The proposal for the two issues below are:

(1) I think that it would be helpful to have a liaison statement between the
SACM WG and ISO that confirms the ongoing expectation and evolution of SWID and
CoSWID, i.e., my understanding is that ISO intends to reuse the IANA registry
and I think that it would be good to get that more formally confirmed now
whilst everyone agrees, so that this doesn't end up being a problem in future
when participants have changed and moved on to new projects.  This doesn't need
to block the progression of this document, it could be done in parallel.  I
also don't think that this had to be written into the document, but possibly a
comment in the document may be helpful to set the context for future readers.

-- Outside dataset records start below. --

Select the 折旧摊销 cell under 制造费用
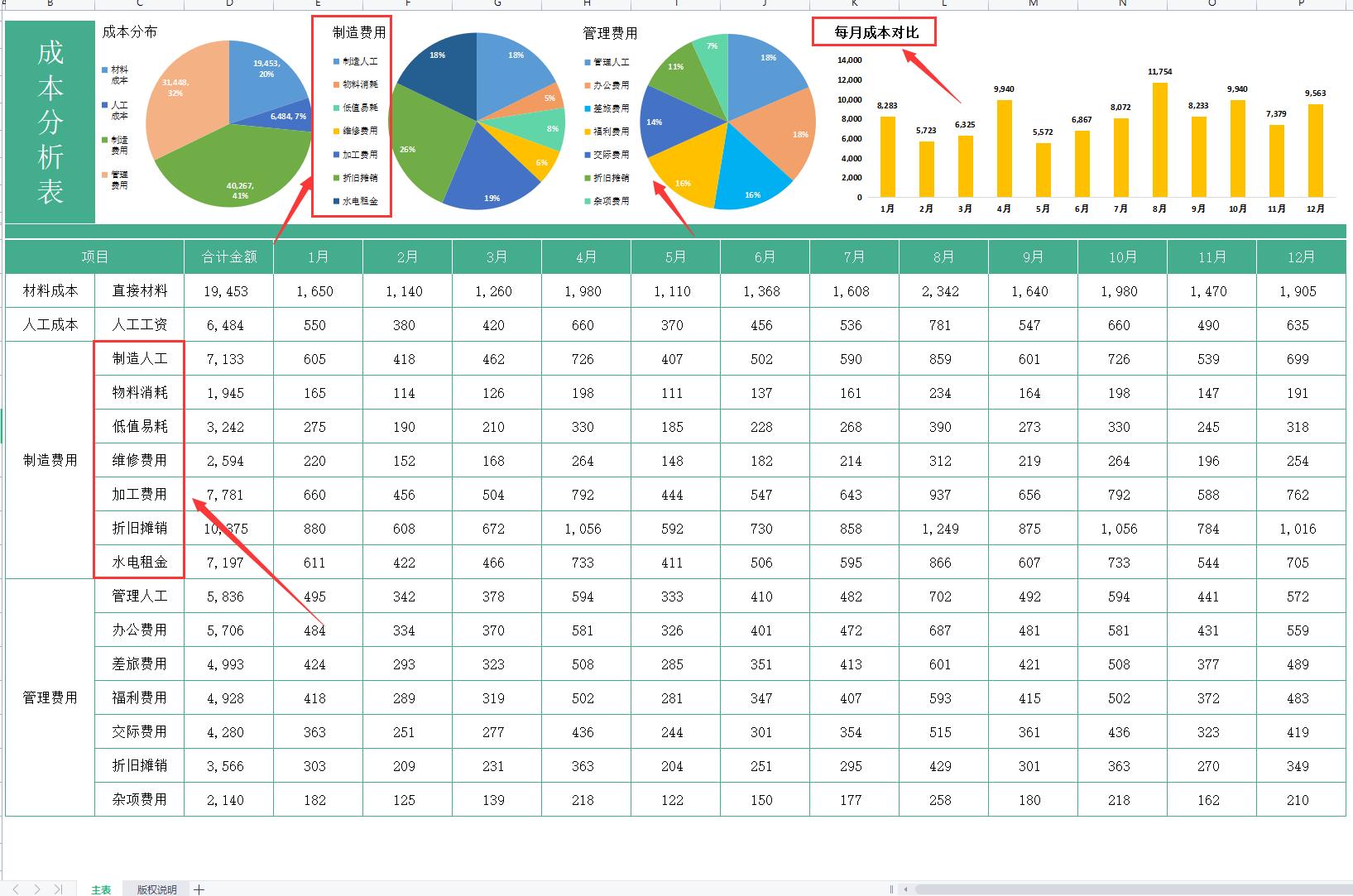The height and width of the screenshot is (896, 1353). click(140, 528)
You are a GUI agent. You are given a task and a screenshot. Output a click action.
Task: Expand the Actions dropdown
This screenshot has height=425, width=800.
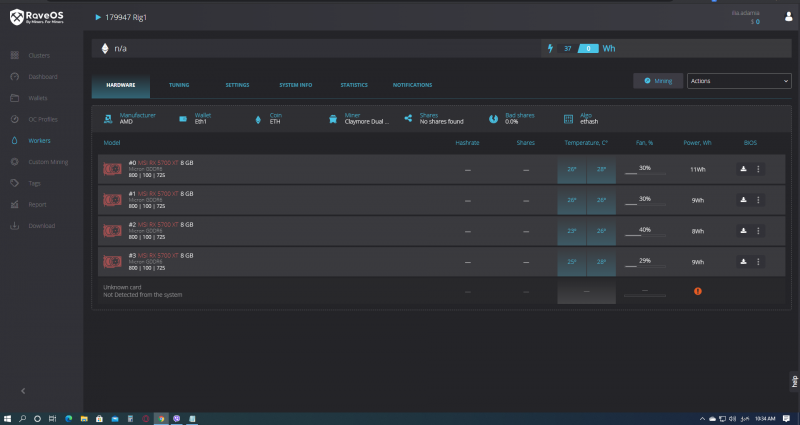click(738, 80)
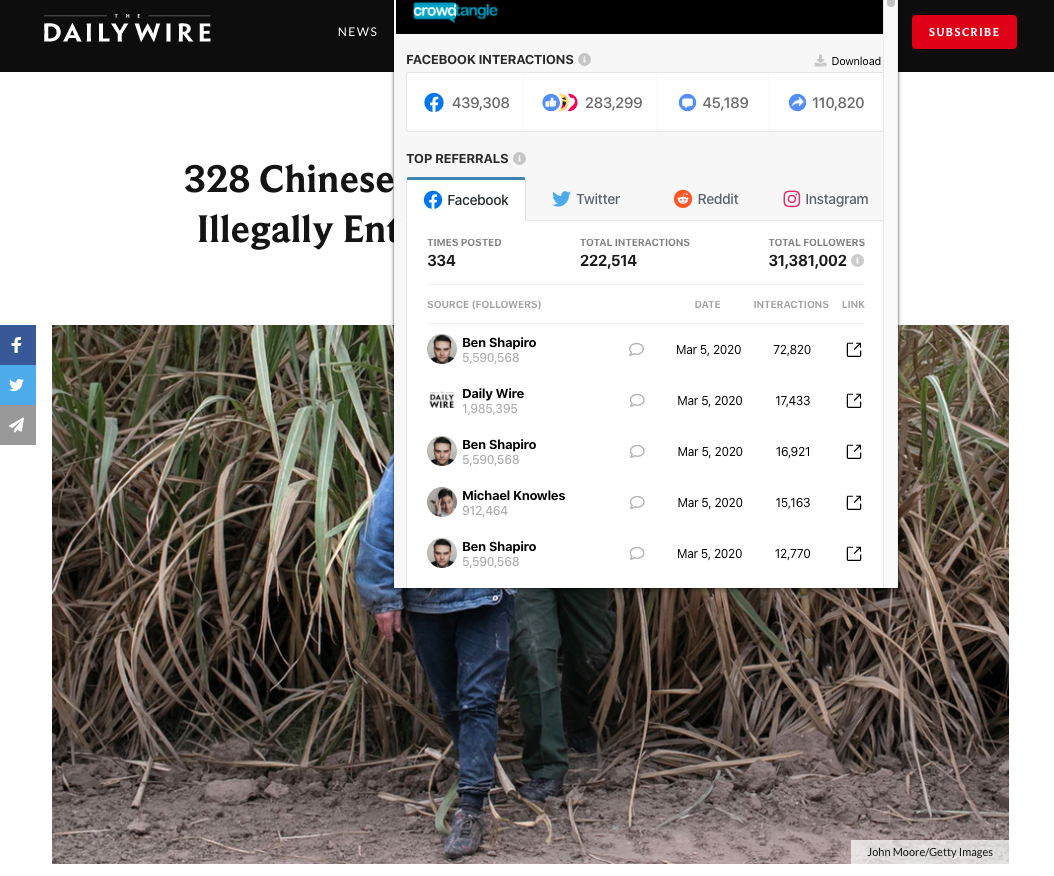1054x876 pixels.
Task: Download the Facebook interactions data
Action: [847, 61]
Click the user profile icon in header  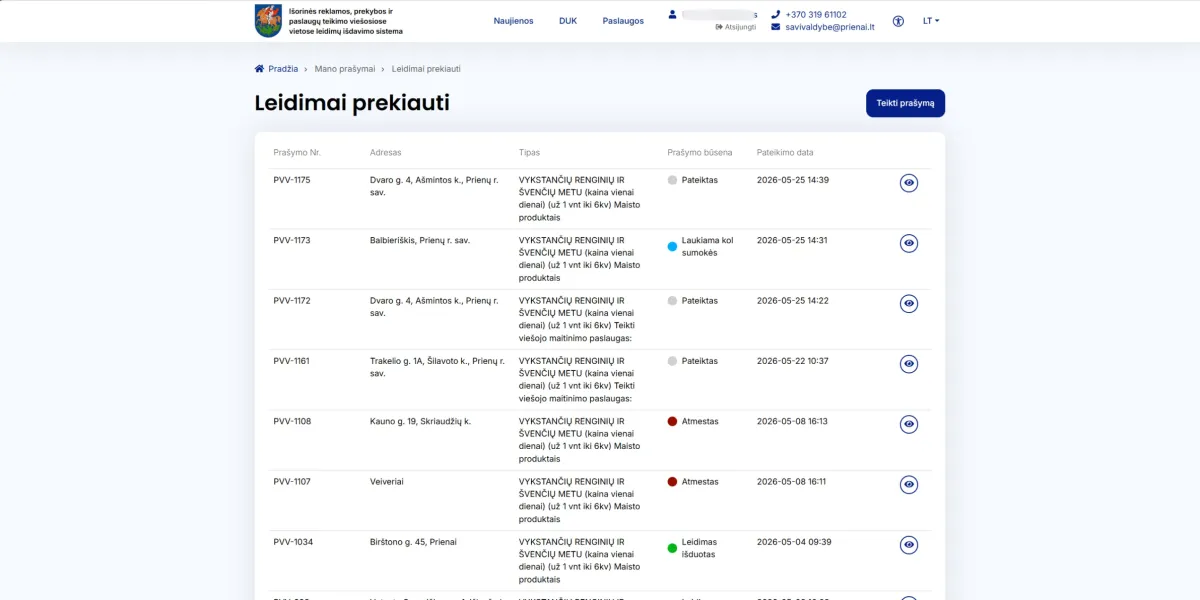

(2) Regarding the Semver 2.0.0 reference, the suggestion from Roman, which I
agree with is that it would be better if the SEMVER reference cited the ITU
SWID spec as the normative reference and the current accurate github reference
becomes informative.

----------------

Previous discuss comments:

1.  While an attempt to align
   SWID and CoSWID tags has been made here, future revisions of ISO/IEC
   19770-2:2015 or this specification might cause this implicit
   information model to diverge, since these specifications are
   maintained by different standards groups.

This text concerns me, in that it seems that the IETF is expecting or allowing
the SWID and CoSWID specification to diverge.

Would it be possible to have stronger text here? E.g., to indicate:
 - the intent is to keep the two spec's consistent.
 - nothing should be added to CoSWID without working with ISO/IEC to update
 CoSWID - if SWID evolves then CoSWID should be similarly updated.

Or, otherwise, are ISO/IEC okay with the IETF effectively forking their
specification in future?

2.
   [SEMVER]   Preston-Werner, T., "Semantic Versioning 2.0.0",
              <https://semver.org/spec/v2.0.0.html>.

I want to check whether this URL is stable enough for a normative reference. 
During the YANG Semver work we discovered, that despite the Semver
specification stating that is follows the Semver rules, in fact it doesn't!
Specifically, the specification has been updated without changing the version
number.  The proposed solution for the YANG semver draft was to reference a
specific data and revision of the "YANG Semver 2.0.0" specification in github.
 the YANG Semver 2.0.0 specification on a given data.

   [semver]   "Semantic Versioning 2.0.0 (text from June 19, 2020)",
              <https://github.com/semver/semver/
              blob/8b2e8eec394948632957639dfa99fc7ec6286911/semver.md>.

Would doing something similar be wise here?